▶ **INPUT FOR THIS TASK**
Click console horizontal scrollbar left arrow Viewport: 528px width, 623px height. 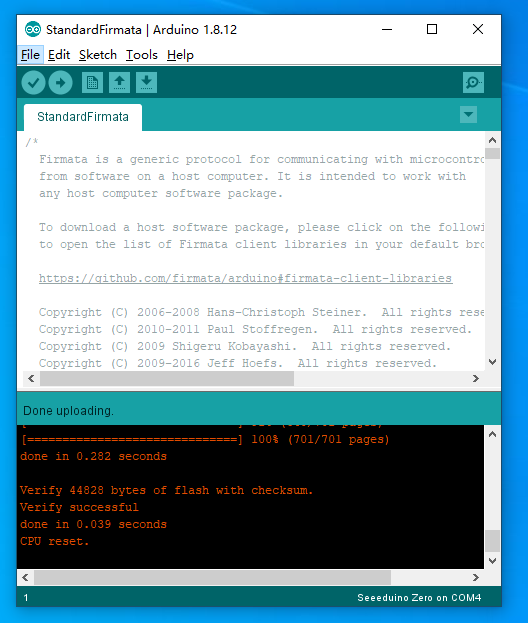point(25,577)
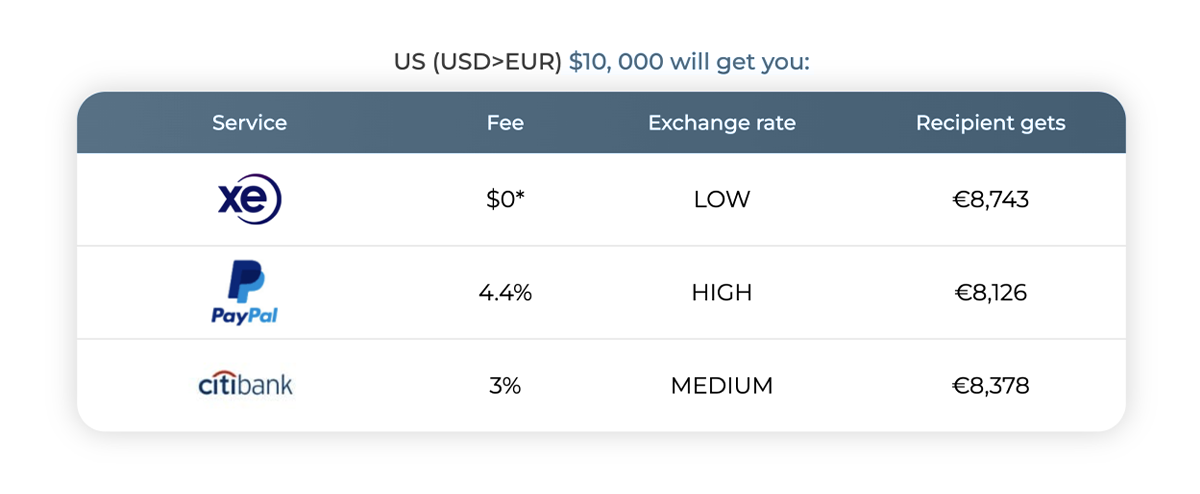Click the Citibank logo
1200x494 pixels.
point(246,384)
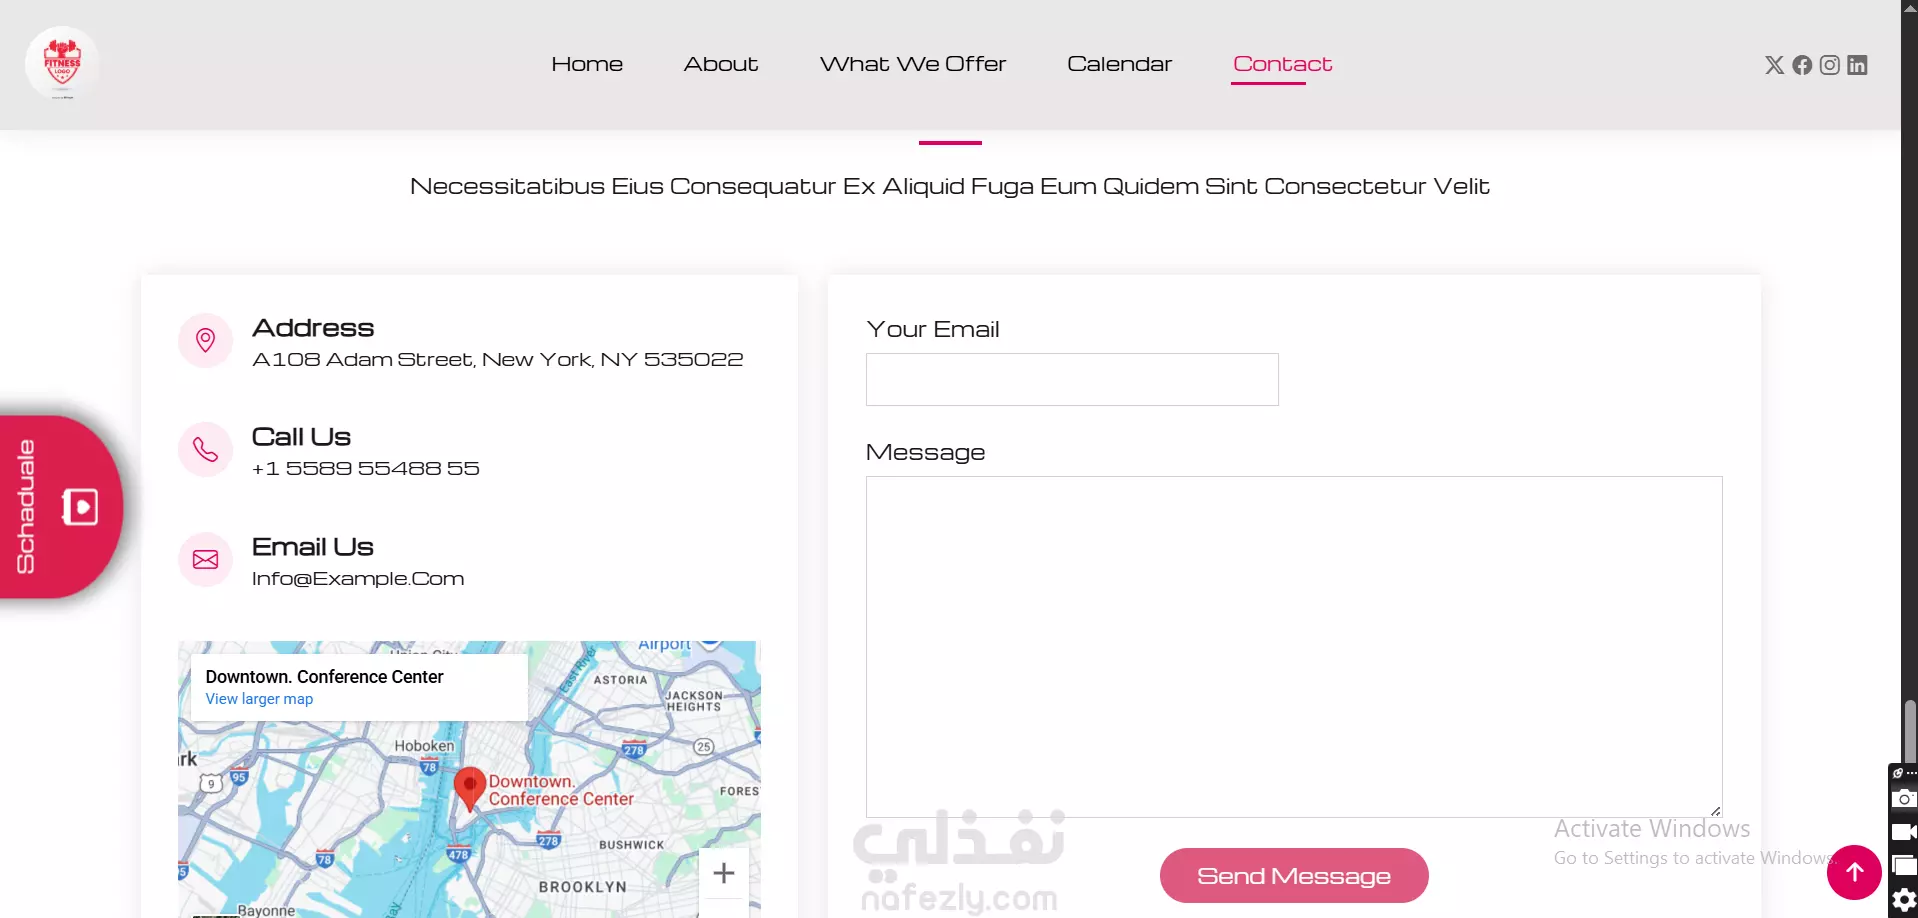Viewport: 1918px width, 918px height.
Task: Open View larger map link
Action: point(259,699)
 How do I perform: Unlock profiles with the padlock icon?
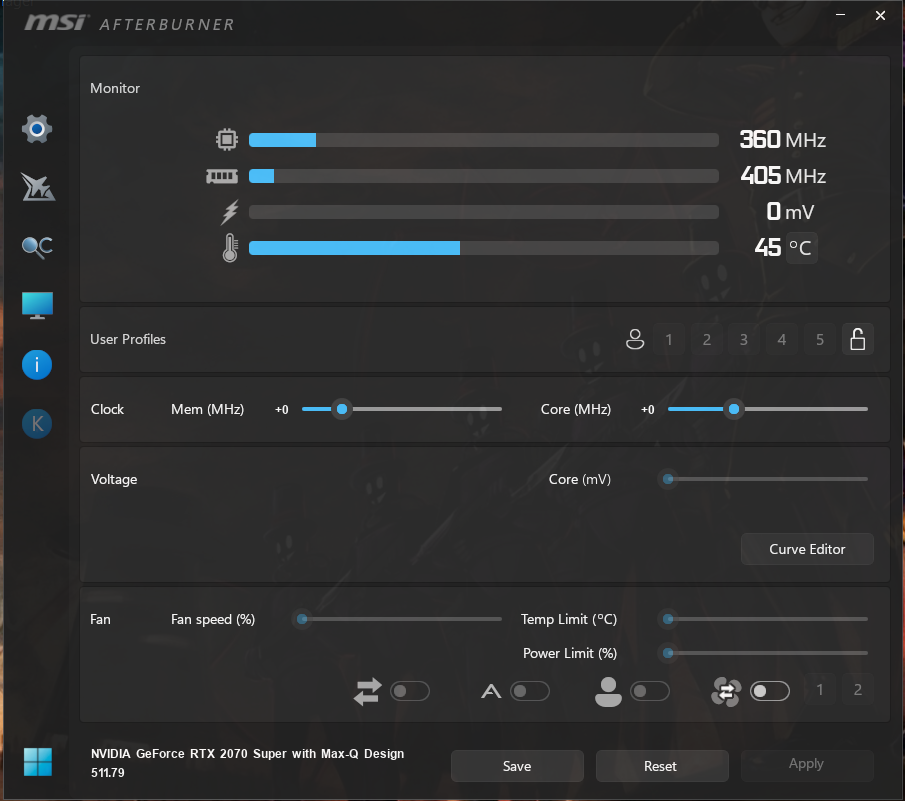[x=857, y=340]
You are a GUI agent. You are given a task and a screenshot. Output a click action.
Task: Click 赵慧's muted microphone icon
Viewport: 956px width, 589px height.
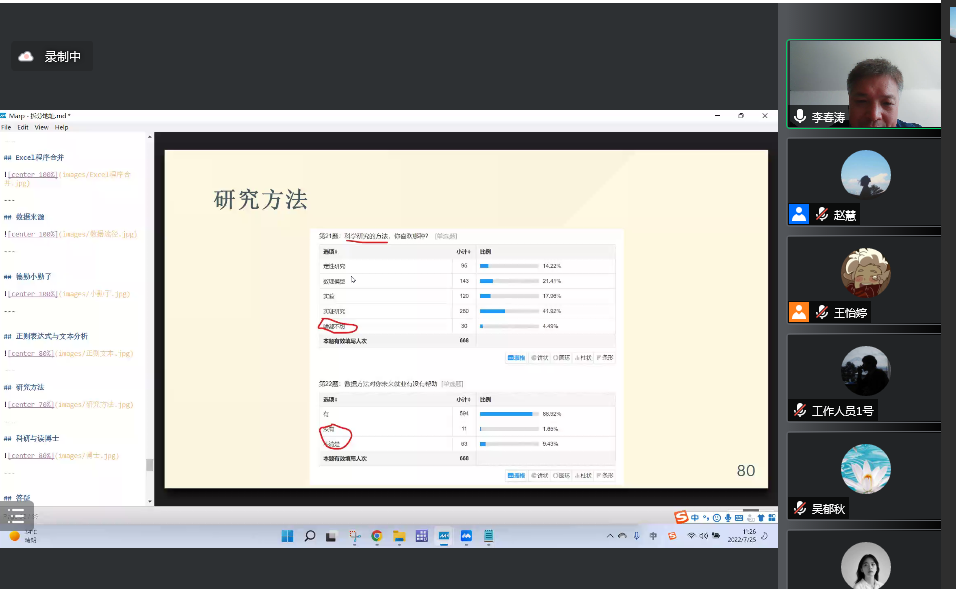822,215
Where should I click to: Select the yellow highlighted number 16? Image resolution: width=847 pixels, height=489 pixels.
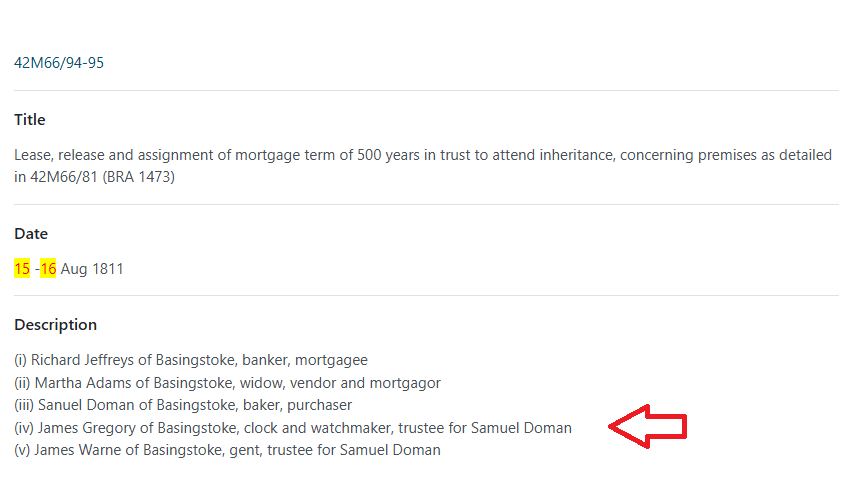tap(48, 269)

▶ **ABOUT THIS TASK**
Nothing but the lines from the line containing "Where should I" through the end of the records belongs in the answer, written out exactly, both ends included, without pictures.

▶ **SOLUTION TO THIS PROBLEM**
Where should I click to: Select the yellow highlighted number 16? Image resolution: width=847 pixels, height=489 pixels.
tap(48, 269)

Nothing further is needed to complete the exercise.